Progress Towards Reducing Global Inequality
TrueCue and Women+Data Hackathon 2021 Submission — Team Violet
- Technical Solution
- Future Thoughts
- Team Violet
Coming across the TrueCue and Women+Data Hackathon, what drew most of us to this project was the fact it was aimed specifically at women and surrounding a globally important topic — sustainability. A topic that affects our daily lives in different forms in a number of different sectors. Sustainability doesn’t just refer to climate change, it also refers to putting in place long term strategies that will improve access to education, building resilient infrastructure and so much more.
As women with backgrounds in different fields trying to break into a data-based world or having just entered the field, it was really interesting to see an event targeted at getting women more comfortable with data and an opportunity to connect and learn from each other.
The task was very open-ended and very much down to the personal choice of each group. We were given a dataset that contained information on how countries across the globe were progressing with respect to the United Nations (UN) Sustainable Development Goals (SDGs) over time (2000–2018). This data had been pulled together by TrueCue from multiple sources. It was a bit daunting given how many choices and routes were available. There are 17 SDGs and the dataset contained 54 columns of information for 173 countries. But after all, going away and doing some research, it was clear that there was a common goal that resonated well with all of us which was Sustainable Development Goal 10 — reduce inequality within and among countries. Those affected by this goal included those who earned below the median income, those without employment, those without voting rights, those with less social-economic power and refugees.
With the scope narrowed down to one goal, we looked at the data set we were given. We found that we did not have enough data relevant to our SDG choice. After much discussion and research, we decided to create our own measure for SDG 10 that would be more accurate than what our research had found, encapsulating both economic and social inequalities.
Overview of the Dataset
Our final dataset most closely represents equality metrics associated with targets 2,3, and 4 under SDG10. These broadly relate to promoting inclusion, equal outcomes, ensuring economic and social protections. We wanted to procure as much data as possible relating to the specific metrics underlying the UN’s conception and measurement of SDG10 in order to have the data represent it more holistically and effectively. It was interesting and encouraging to see so many metrics regarding the social, economic, and political empowerment of women.
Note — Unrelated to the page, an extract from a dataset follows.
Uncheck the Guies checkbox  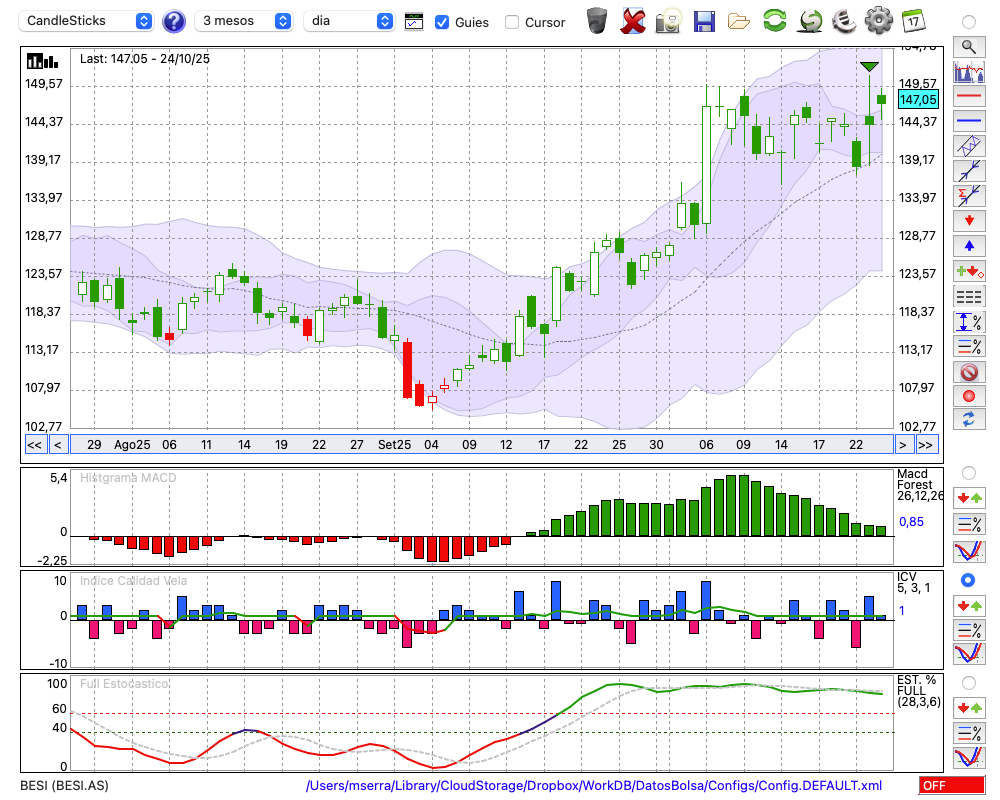[442, 22]
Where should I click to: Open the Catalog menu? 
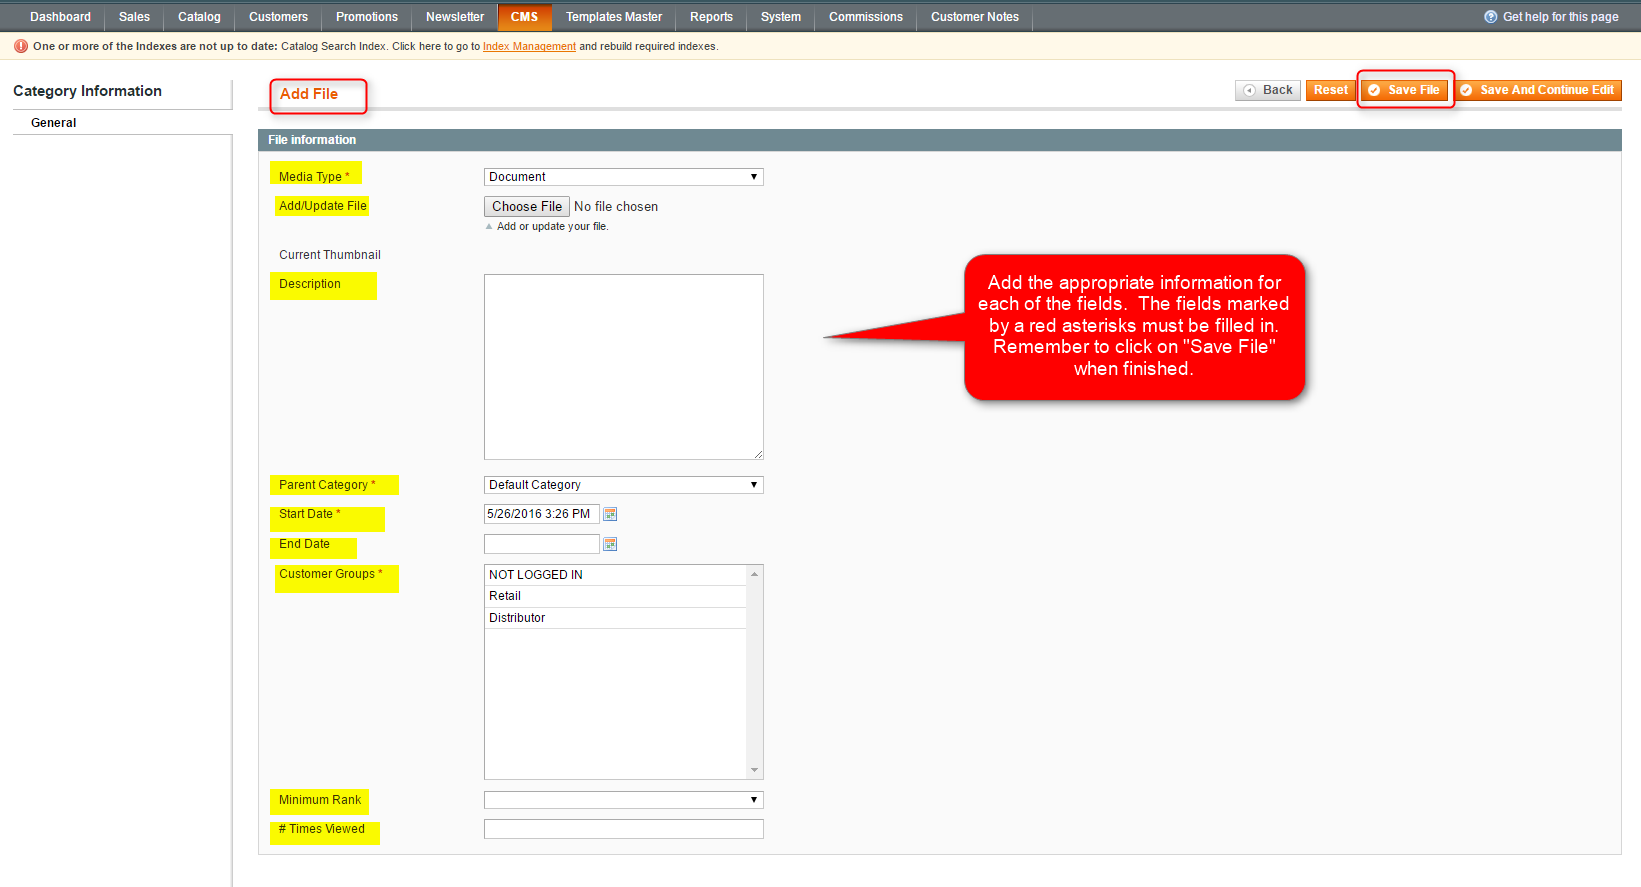click(199, 17)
The final dataset consisted of 2540 rows and 18 columns. In the table below, we have listed all the column names and their meanings.
To achieve this dataset, we first cleaned the dataset given to us during the hackathon. We only used data taken from the World Bank. This came in a wide format, each row represents one country and the columns correspond to the values in each year. Since our unit of analysis is country-year, we had to convert the format from wide to long. We transposed the data using the melt function such that each county has multiple rows of data–one for each year. We then enriched data that we retrieved from the V-dem Institution which has been bolded in the table.
Before merging the datasets together, we replaced some of the country names, for example, ‘Czechia’ with ‘Czech Republic’ to ensure consistency throughout the final dataset. Factor Analysis does not allow for missing values so we only kept the complete cases for the analysis.
We did not immediately plan to go down the route of creating our own index. The idea arose when we were exploring pre-existing indexes. We found that the Gini coefficient — which we attained from the initial dataset — only covered income inequality in countries and as such it was not a good measure of inequality which comes in so many different forms (see SDG10 Targets and Indicators). There were many missing values for the Gini Index from the TrueCue dataset that we could not recreate or impute without skewing our findings.
Another consideration was the Human Development Index (HDI) from the United Nations Development Program. It measures both social and economic factors such as the number of people per doctor, literacy rate, gross national income per capita to list a few. However, a common criticism of the HDI is that it is too simple and that financial factors still hold too much importance within the HDI weighting so we developed our index to see if it could measure inequality any better.
First, we tried to use Principal Component Analysis (PCA) but that did not work because the first component explained less than 50% of the variance so we tried Factor Analysis (FA) instead. Factor Analysis is an unsupervised machine learning technique that reduces a large number of variables down to a few important factors.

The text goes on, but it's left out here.